TASK DETAILS
Give back every record exactly as it reads.

(Records from a data collection)
□ □ □ □ □ □ □

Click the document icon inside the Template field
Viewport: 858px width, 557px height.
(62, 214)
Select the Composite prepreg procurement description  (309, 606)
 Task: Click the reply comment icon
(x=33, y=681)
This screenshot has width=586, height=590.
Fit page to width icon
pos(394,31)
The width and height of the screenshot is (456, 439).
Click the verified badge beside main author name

□ □ □ □ □ □ □

RESULT FOR THIS EXERCISE
Click the document icon inside the Template field
Viewport: 858px width, 557px height.
(62, 214)
Select the Composite prepreg procurement description  (309, 606)
 Task: Click the reply comment icon
(x=33, y=681)
This screenshot has width=586, height=590.
Fit page to width icon
pos(394,31)
The width and height of the screenshot is (456, 439).
Click the verified badge beside main author name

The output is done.